The Summit brought together 35 leaders and thinkers from across western Canada, drawn from business, government, the universities and the not-for-profit sector. The Summit was joined by five internationally recognized experts: David Mowery of the Haas School of Business, University of California at Berkeley; Ian Miles, PREST, University of Manchester; Dan Levinthal, Wharton School, University of Pennsylvania; Richard Hawkins, University of Calgary; and Stuart Kauffman, Institute for Bio-informatics and Complexity, University of Calgary. They challenged participants to question conventional wisdom and to think ‘out-of-the-box' about innovation policy and practice.

The Summit generated a wealth of insight which will be summarized in a position paper entitled Integrating Regional Creative Capabilities into the Global Innovation System: The Banff Plan, to be released on November 28 in Edmonton at InnoWest 2006, the western Canadian Innovation conference.

Some of the key ideas to emerge from the Summit that challenge current conceptions and practices include:

We focus too much on research and development (R&D): R&D is crucial for the economic future of western Canada, and R&D investments must be increased, particularly by business. But R&D by itself cannot produce the new goods and services that will increase prosperity.
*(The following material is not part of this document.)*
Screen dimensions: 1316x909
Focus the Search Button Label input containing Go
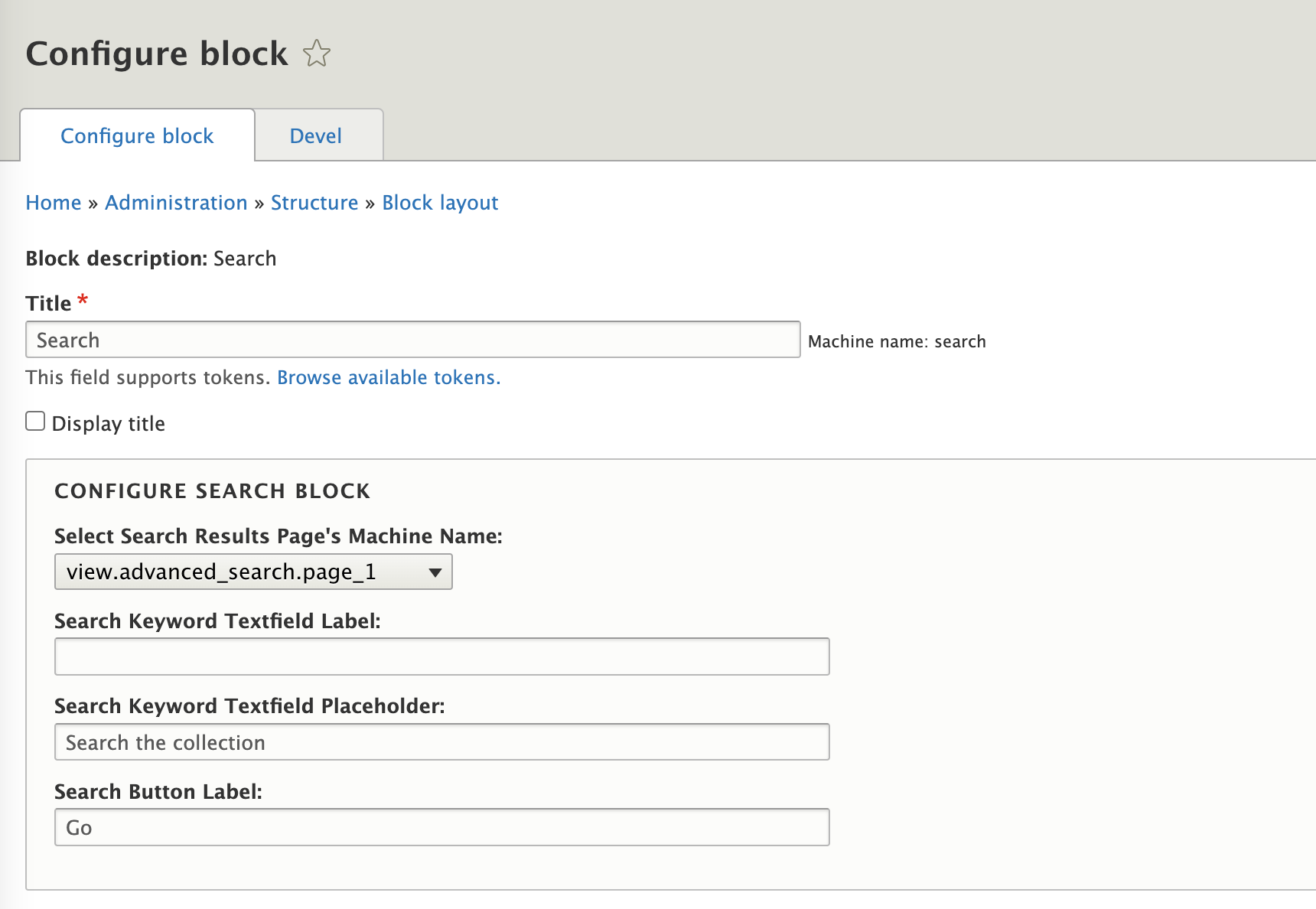coord(442,828)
A much more holistic conception of the process of innovation needs to be adopted that emphasizes market-making, nurturing the entrepreneurial environment, supporting emerging companies at critical financial stages, mentoring management skills and generally creating a culture of experimentation where everyone is encouraged to develop, identify, embrace and apply new ideas and practices at every level of our society and in every walk of life.
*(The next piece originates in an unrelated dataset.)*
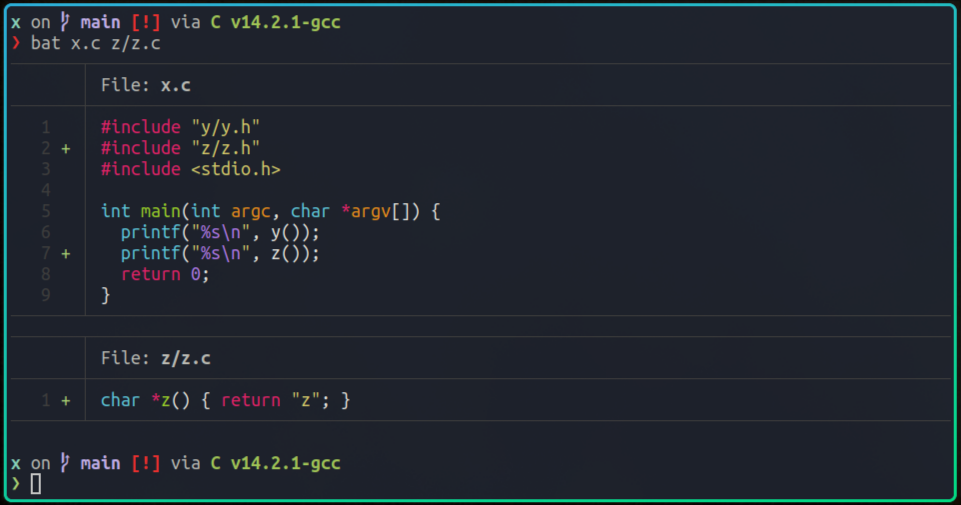
Task: Click the v14.2.1-gcc version in first prompt
Action: 285,22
Markets cannot do the job alone: Participants all stressed the importance of efficiently functioning markets in diversification and growth, but recognized also that markets alone do not do everything. Nurturing radically new technologies from conception through to commercial success can take decades and require investment periods that often are unfeasible on commercial criteria alone. Significant public sector involvement at appropriate stages has been essential to the successful application of many of the key technologies that have been developed in western Canada and which now drive much of the growth in the region.
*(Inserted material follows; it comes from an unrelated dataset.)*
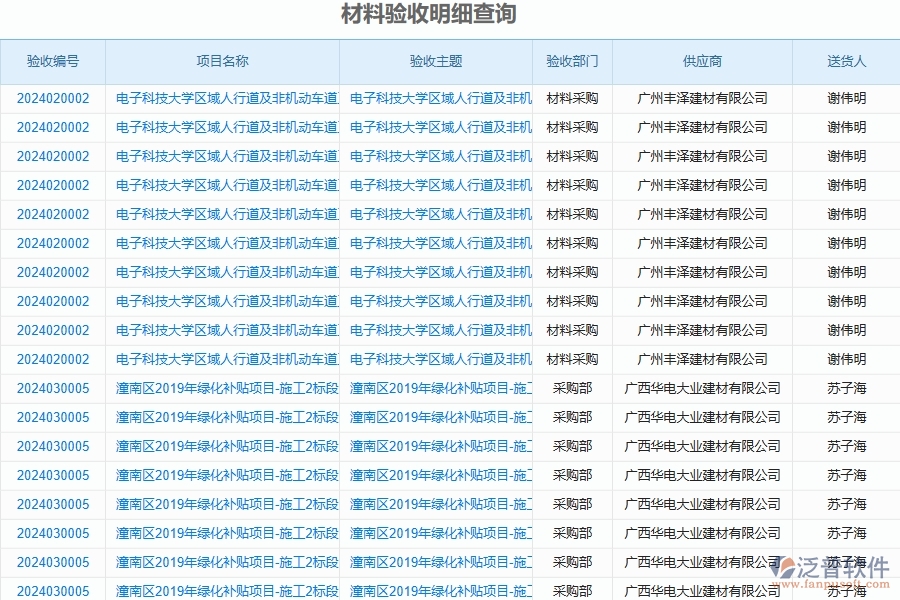Select the 验收部门 column header
Screen dimensions: 900x600
(x=571, y=61)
The main barriers to global markets are local: The problem is not how to make western Canadian enterprises successful in global markets but how to make more of them successful. The Summit concluded that many western Canadian companies are already very successful in the global innovation system. The export of commodities is complemented substantially by the export of value-added products and services (many related to commodities), by extensive capital in-flows and out-flows, and by technical exchanges.

The major barriers to further benefits for more enterprises are not global but local — lack of regional cooperation, an unwillingness to take risks, lack of high-level vision and leadership and a mindset that does not adequately understand or address evolving customer requirements and attitudes in the global marketplace. Western Canadian enterprises that are successful globally have learned these lessons well and are prospering. The problem is that we have a poor infrastructure for capturing this knowledge and transferring it to western Canadian enterprise as a whole.

The pivotal role of the resource sector: The resource sector is a major factor of the economy in the four western provinces and will remain so for years to come. But all resource commodities exist in volatile and ruthlessly competitive markets with razor-thin margins, where competition is largely based on cost, and prices are set by forces beyond the control of any individual producer. The statistics say that R&D spending by the resource sector is low, but the Summit recognized that innovation occurs in many ways that never appear in R&D statistics. For example, much of the innovation happens in resource industry supplier companies, especially in services. Innovation at these levels is extraordinarily significant, but almost invisible in our national and regional statistics.

Moreover, the resource sector stimulates innovation in its role as a very important customer for many high-technology companies. In a significant number of cases, companies like these have gone on to grow independently and successfully in global markets.

Diversity drives growth: Innovation is not just about creating novel products, services, technologies and organizations, but also about developing novel ways to combine and apply what is already at hand. Rather than novelty as such, the Summit identified diversity as the key requirement for growth.

Diversity drives growth by greatly expanding the number of potential winners around which critical market mass can accumulate. The greater the diversity of opportunity we can create in western Canada, the richer the environment for combination and recombination of all of the product and services elements in which we are strong already.

Diversity extends also to people, many of whom bring invaluable assets to western Canada from outside the region, including the language and cultural translation skills that are vital to understanding the global marketplace. Needless bureaucratic and social barriers remain in place that prevent rapid integration of these perspectives and skills into our social and economic fabric.

THE CORE MESSAGE

We need to build a stronger western Canadian innovation culture. It will take vision, leadership and political will to get us there. Only in this way will we create the level of complexity in our economy that will be required in order to create and sustain a globally competitive advantage.